Report back every line from the entries below in which the word "filter" occurs.

Stored records
# # # # #

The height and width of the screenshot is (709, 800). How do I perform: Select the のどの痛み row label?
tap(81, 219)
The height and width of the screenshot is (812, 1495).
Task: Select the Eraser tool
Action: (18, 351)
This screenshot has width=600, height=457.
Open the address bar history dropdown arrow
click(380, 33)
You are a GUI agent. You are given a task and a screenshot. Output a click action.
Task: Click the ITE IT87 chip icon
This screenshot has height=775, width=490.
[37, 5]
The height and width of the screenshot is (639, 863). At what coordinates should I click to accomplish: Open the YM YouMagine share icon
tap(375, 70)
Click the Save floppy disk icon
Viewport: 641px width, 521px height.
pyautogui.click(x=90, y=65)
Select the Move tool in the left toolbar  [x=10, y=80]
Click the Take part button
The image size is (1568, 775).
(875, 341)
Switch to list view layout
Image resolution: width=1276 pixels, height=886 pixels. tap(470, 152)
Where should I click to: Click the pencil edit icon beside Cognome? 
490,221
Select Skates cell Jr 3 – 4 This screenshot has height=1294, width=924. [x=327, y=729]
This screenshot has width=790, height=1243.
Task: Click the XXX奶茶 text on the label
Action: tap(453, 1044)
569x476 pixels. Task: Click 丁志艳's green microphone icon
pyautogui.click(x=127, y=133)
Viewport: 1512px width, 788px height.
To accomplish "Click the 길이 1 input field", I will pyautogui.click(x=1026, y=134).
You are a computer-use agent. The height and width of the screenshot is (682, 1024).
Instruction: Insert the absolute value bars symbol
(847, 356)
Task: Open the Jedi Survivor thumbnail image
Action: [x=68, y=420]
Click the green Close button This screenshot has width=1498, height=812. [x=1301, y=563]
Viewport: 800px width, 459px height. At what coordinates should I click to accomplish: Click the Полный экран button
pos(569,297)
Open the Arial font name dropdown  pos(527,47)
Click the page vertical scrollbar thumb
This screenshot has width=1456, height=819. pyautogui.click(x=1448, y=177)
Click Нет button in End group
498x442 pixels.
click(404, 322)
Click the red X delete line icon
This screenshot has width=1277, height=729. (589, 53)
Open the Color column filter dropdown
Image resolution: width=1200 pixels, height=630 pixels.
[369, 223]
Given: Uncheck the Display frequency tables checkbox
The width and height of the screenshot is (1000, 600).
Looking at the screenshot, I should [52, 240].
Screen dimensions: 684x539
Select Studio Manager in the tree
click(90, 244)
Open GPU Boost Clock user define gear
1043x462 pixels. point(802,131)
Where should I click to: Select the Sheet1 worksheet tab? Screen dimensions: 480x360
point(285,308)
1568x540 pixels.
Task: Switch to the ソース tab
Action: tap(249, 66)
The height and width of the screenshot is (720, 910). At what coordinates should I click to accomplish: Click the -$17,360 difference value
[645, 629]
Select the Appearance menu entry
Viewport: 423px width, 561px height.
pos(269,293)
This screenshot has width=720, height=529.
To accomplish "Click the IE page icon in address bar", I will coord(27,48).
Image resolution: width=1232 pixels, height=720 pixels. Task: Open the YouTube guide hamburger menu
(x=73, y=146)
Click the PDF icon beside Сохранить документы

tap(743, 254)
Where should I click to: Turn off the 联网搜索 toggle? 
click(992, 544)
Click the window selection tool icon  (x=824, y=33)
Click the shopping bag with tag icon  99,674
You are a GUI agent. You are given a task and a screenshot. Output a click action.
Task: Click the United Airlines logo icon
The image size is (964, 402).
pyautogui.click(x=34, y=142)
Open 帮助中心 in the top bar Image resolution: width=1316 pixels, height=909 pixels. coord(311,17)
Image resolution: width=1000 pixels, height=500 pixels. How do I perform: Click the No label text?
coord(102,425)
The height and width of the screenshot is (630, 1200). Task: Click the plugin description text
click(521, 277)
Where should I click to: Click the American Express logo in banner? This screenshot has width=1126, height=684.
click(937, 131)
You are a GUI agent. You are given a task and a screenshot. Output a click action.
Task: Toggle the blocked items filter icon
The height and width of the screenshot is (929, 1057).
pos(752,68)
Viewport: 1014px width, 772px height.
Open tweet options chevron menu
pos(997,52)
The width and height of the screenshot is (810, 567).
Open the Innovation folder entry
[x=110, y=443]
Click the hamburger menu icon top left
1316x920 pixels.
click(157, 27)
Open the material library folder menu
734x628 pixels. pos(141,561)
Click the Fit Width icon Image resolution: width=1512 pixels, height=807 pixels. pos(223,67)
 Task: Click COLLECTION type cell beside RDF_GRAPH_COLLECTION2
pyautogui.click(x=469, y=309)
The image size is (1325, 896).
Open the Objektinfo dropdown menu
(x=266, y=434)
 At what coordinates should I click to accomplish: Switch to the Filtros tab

# # # # #

Task response
Open the Color column filter dropdown
Task: Toggle the blocked items filter icon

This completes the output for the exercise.